The Liverpool Street location is perfect for appealing to the business clientele with company card-sized budgets and the decor is suitably sleek and business-like. Their large open kitchen with state of the art equipment dominates a significant part of the floor space. If you are going as a large party, try to book their chef’s table which can sit up to 12 guests and you even get a private window where your food can be delivered personally.
There are a decent array of Indian-themed cocktails to match the food here, including cinnamon mai tai, passion fruit tree and moglis temple, which uses home-made honey butter cream.
The tasting menu comes with 6 dishes and numerous sides, so make sure you have a light lunch before tackling the thrill of the grill menu. It starts off with a classic street dish, tawa hari tikki chat, which is a crunchy appetiser that was both sweet and tart due to the use of potent tamarind and it was the ideal way to get the gastric juices flowing for what was about to be served.
Grilled king scallop and Madagascar prawns was a starter fit for royalty. Rarely will you see a more impressively-sized prawn, which also had a gentle hint of charred flavours from their tandoori grill. The tomato salsa was the perfect condiment to match with the dish.
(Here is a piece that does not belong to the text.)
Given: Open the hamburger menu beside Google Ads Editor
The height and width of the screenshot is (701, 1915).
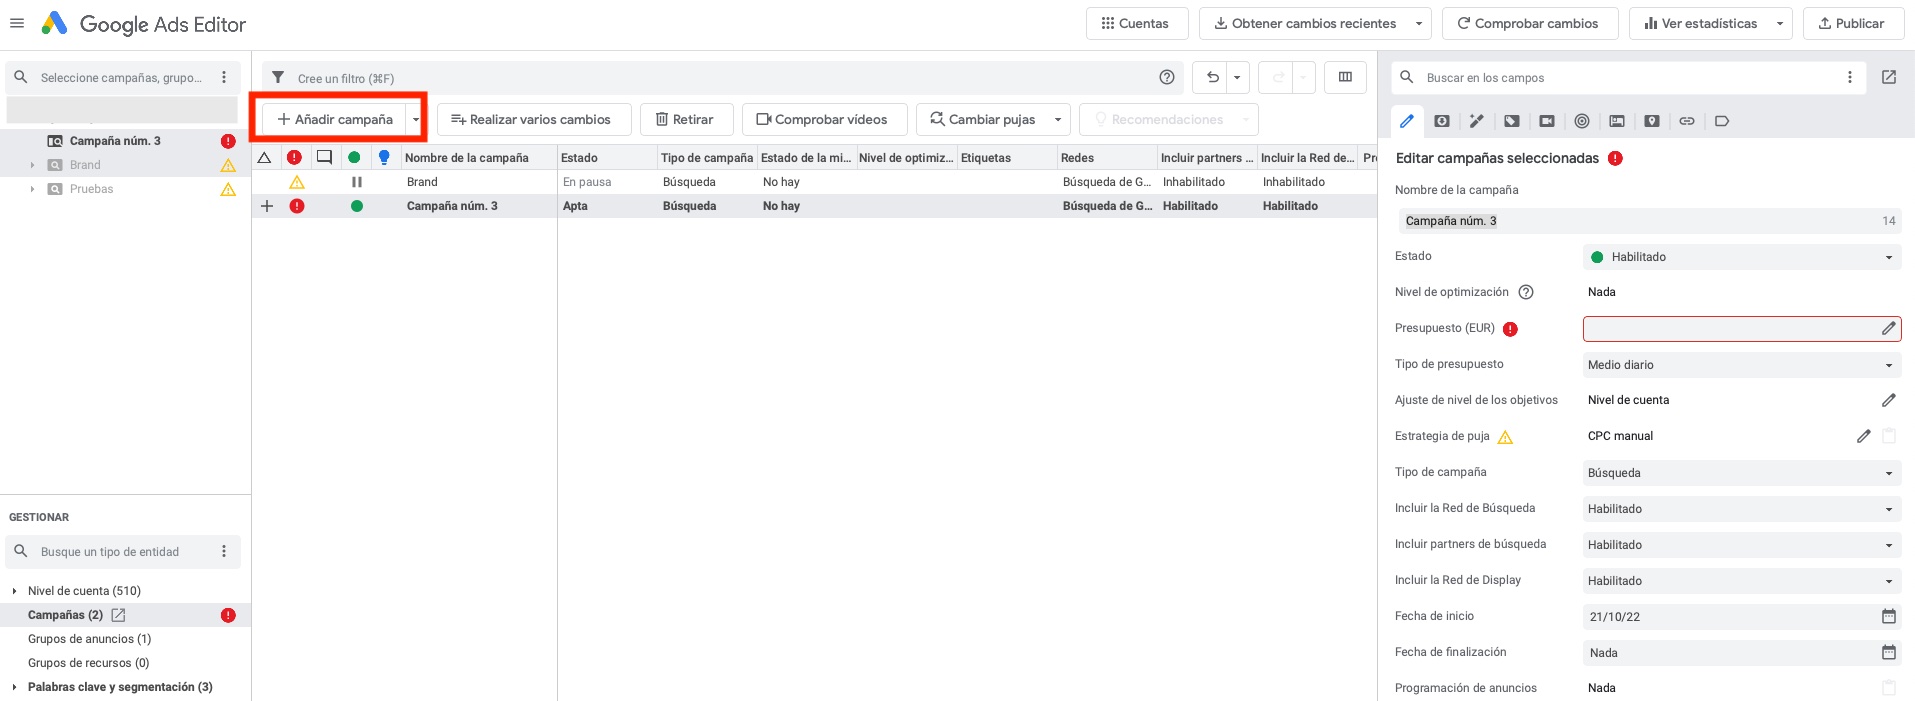Looking at the screenshot, I should [16, 23].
Next came a selection of meats which included a melt-in-your-mouth tender chicken kebab and Punjabi lamb chops which were well matched with a coriander curry.
The surprising dish of the night was the tawa macchli as Indian spices can often overwhelm the delicate nature of a fish dish, but here the marination was subtle and readily infused into the fish meat, as it was cooked in a banana leaf. The dish was also unusually served with a yoghurt rice and a tomato chutney.
The main course was Raan-e-Mussalam, a dish regularly feasted on by the great Mughal Kings. It was slow braised so that the meat would fall apart readily and flavoured with classic spices like cumin, curry leaf and coriander.
It would be an extremely hungry man who would be able to finish the above and their shahi kulfi, Indian ice cream dessert but thankfully they do have the facility where you can take away leftover food. It is a wonderful thing to see that even at a top quality restaurant like Darbaar, food wastage is discouraged.